Gorgias extrajo con torpeza un trozo de piel arrugado que tendió a Wilfred; sin embargo, antes de que éste pudiera alcanzarlo, retrocedió unos pasos y lo desgarró en pedazos. Wilfred se agitó como si le quemaran por dentro.
– Pero ¿habéis perdido el juicio?
– ¿Es que no lo habéis entendido? -respondió Gorgias desesperado-. ¡Está arruinado!, ¿comprendéis? ¡Arruinado!
Wilfred emitió un sonido gutural mientras su cara se demudaba por la ira. Desde la cama intentó alcanzar los trozos de pergamino diseminados sobre la alfombra, pero al hacerlo perdió el equilibrio y cayó. Por fortuna, Gorgias logró sujetarle antes de que diera con sus huesos en el suelo.
– ¡Soltadme! ¿Acaso creéis que no tener piernas me convierte en un inútil como vos? ¡Quitadme las zarpas, maldito manirroto! -bramó.
– Calmaos, vuestra dignidad. Ese documento estaba perdido. De hecho, ya he comenzado a trabajar en un nuevo pergamino.

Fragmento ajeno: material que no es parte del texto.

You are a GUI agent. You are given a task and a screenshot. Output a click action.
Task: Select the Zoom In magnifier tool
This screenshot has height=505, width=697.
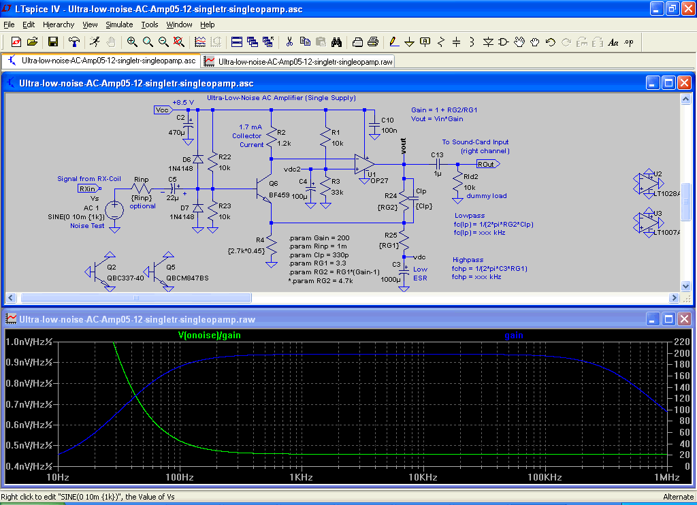coord(131,42)
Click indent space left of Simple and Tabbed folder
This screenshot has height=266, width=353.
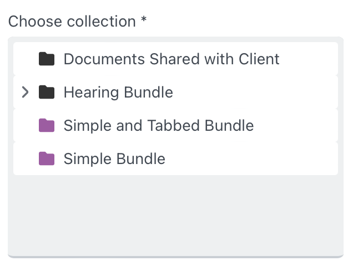pyautogui.click(x=25, y=125)
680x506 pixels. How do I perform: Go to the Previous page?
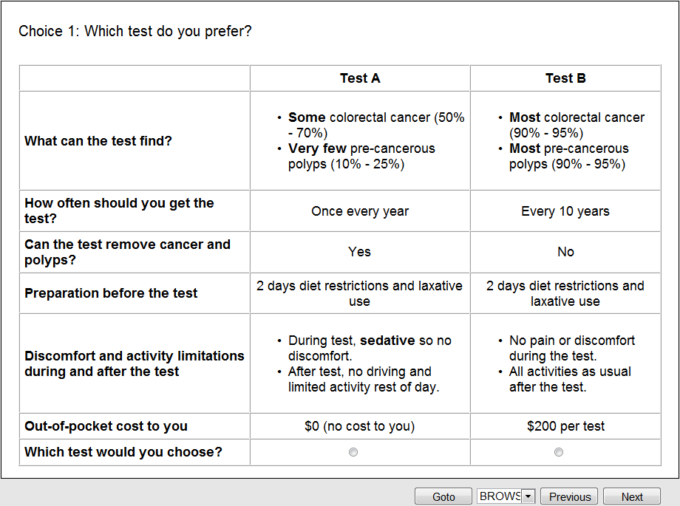tap(570, 496)
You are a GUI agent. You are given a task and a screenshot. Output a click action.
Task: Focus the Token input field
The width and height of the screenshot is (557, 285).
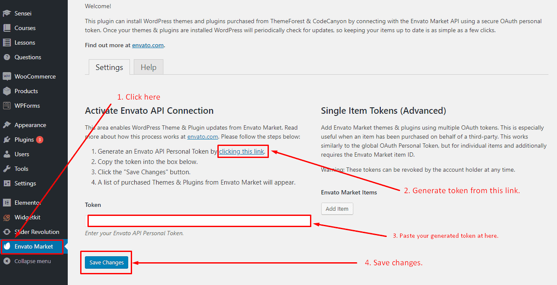pyautogui.click(x=199, y=221)
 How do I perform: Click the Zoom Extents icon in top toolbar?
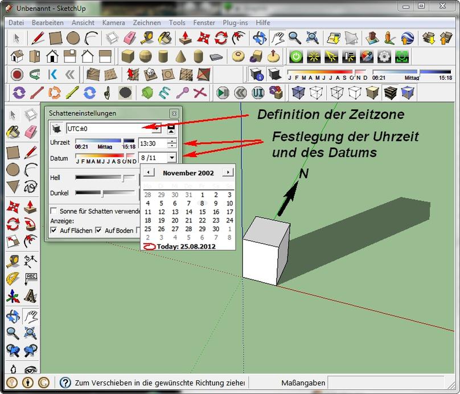pos(313,38)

– ¿Un nuevo pergamino, decís? ¿Y qué haréis esta vez? ¿Echárselo a un perro para que lo guarde entre sus fauces? ¿O hervirlo y luego rajarlo con un cuchillo?
– Vuestra dignidad, os lo ruego. Tened fe. Trabajaré día y noche si fuera necesario. Os juro que en breve dispondréis del documento.
– ¿Y quién os ha dicho que dispongo de ese tiempo? -replicó Wilfred mientras intentaba acomodarse-. El enviado papal podría llegar en cualquier momento, y si para entonces no dispongo de ese escrito… ¡Dios!, ¡no conocéis a ese prelado! No quiero ni pensar lo que podría sucedemos.
Gorgias se lamentó por su torpeza, pero lo cierto era que la herida del brazo le impedía progresar con la necesaria diligencia. Si la legación romana llegaba antes de tiempo, Wilfred podría excusarse argumentando que el original se había quemado durante el incendio. Gorgias tomó aire y habló de nuevo:
– ¿Cuándo decís que llegará el prelado?
– No lo sé. En su última carta anunciaba que zarparía de Fráncfort a finales de año.
– Es posible que el temporal les retrase.
– ¡Por supuesto! ¡Y también que aparezca ahora y me pille cagando!
Por un momento, Gorgias dudó si proponerle su idea, pero finalmente lo hizo.
– ¿Cómo decís? -preguntó incrédulo el conde al escucharlo.
– Digo que, en caso de que ese enviado se presentase antes de tener listo el documento, tal vez pudierais decirle la verdad: que el original se quemó en el taller de Korne. Eso nos proporcionaría el tiempo suficiente.